Job Description
Role Summary:
As a Senior Data Engineer, you will design, develop, and maintain robust and scalable data pipelines and infrastructure on AWS Ubuntu. You will leverage your expertise in Python-based frameworks and a wide range of data platforms to build and optimize data warehouses, distributed query engines, ETL processes, and business intelligence solutions.

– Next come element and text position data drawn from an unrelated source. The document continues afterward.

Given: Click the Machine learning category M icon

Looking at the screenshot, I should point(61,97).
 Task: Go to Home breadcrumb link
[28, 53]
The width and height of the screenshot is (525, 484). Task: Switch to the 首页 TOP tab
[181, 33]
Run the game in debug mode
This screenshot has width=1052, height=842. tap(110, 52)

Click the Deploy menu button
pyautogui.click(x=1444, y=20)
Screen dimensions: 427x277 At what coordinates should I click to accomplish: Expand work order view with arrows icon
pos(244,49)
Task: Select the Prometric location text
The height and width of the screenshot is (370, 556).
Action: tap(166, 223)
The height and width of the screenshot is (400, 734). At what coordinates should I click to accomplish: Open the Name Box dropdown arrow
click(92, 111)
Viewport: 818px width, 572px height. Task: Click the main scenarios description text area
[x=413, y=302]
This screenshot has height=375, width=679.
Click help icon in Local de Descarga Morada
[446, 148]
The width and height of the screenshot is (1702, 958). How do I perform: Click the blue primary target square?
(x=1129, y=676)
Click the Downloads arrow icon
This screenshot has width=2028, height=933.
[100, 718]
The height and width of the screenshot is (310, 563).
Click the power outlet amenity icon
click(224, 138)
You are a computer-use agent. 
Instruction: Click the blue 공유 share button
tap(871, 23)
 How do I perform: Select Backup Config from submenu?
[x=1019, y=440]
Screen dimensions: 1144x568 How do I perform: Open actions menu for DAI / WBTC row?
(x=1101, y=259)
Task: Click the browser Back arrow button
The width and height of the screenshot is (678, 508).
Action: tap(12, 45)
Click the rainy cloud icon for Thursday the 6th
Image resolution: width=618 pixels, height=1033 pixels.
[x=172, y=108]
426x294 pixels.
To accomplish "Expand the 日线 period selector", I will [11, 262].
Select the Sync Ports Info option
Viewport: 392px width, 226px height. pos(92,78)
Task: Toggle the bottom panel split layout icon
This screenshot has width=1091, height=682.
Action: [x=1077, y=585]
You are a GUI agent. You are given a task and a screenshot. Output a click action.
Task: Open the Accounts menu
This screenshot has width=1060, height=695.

You will be responsible for ensuring data quality, performance, and reliability while collaborating with cross-functional teams to deliver impactful data products.
Responsibilities:
- Data Pipeline Development: Design, develop, and implement efficient and scalable ETL/ELT pipelines using Apache NiFi, Airflow, and Airbyte.Efficient data processing via Pyspark,Apache Flink
- Data Warehousing: Build and maintain data warehouses using ClickHouse, StarRocks, and Apache Doris, ensuring data integrity and performance.
- Distributed Query Engines: Deploy, configure, and optimize distributed query engines like Trino, Drill, and Dremio for efficient data access and analysis.
- Business Intelligence: Develop and maintain dashboards and visualizations using Superset, Grafana, Metabase, and Redash.
- AWS Infrastructure Management: Deploy, configure, and manage data infrastructure on AWS Ubuntu, including EC2, S3, VPC, IAM, and CloudWatch.
- Performance Optimization: Tune and optimize data platforms and pipelines for high performance and scalability.
- Data Quality and Governance: Implement data quality checks and monitoring to ensure data accuracy and reliability.
- Troubleshooting and Support: Diagnose and resolve complex data infrastructure issues.
- Collaboration: Work closely with data scientists, analysts, and software engineers to deliver data-driven solutions.
- Documentation: Create and maintain comprehensive documentation for data pipelines and infrastructure.
- Mentorship: Mentor junior data engineers and share best practices.
- Stay Updated: Continuously research and evaluate new technologies and tools.
Requirements
Required Skills and Experience:
- 4-6 years of experience in data engineering roles.
- Strong proficiency in Python and related data manipulation libraries (Pandas, NumPy, Dask).
- Expertise in SQL and database technologies.
- Extensive experience with AWS Ubuntu infrastructure (EC2, S3, VPC, IAM, CloudWatch).
- Deep understanding and hands-on experience with any one in each category:
- Data Warehousing: ClickHouse, StarRocks, Apache Doris.
- Data Processing: Pyspark,Apache Flink.
- Distributed Query Engines: Trino, Drill, Dremio.
- ETL/Data Orchestration: Apache NiFi, Airflow, Airbyte.
- Business Intelligence: Superset, Grafana, Metabase, Redash.
- Experience with containerization (Docker) and orchestration (Kubernetes) is a plus.
- Strong understanding of data modelling, data warehousing, and data pipeline design principles.
- Excellent troubleshooting and problem-solving skills.
- Strong communication and collaboration skills.
- Ability to work independently and as part of a team.
Preferred Qualifications:
- AWS certifications (e.g., AWS Certified Data Analytics - Specialty).
- Experience with cloud-native data platforms.
- Contributions to open-source projects.
- Experience with data governance and security best practices.
- Bachelor's or Master's degree in Computer Science, Engineering, or a related field
About Company / Benefits
SarvaGram leads India's fintech revolution, focusing on rural households. Our mission: empower rural communities via credit-led household-centric solutions blending high-tech innovation with a personal touch. We catalyze change, bridging financial gaps, and boosting agriculture productivity.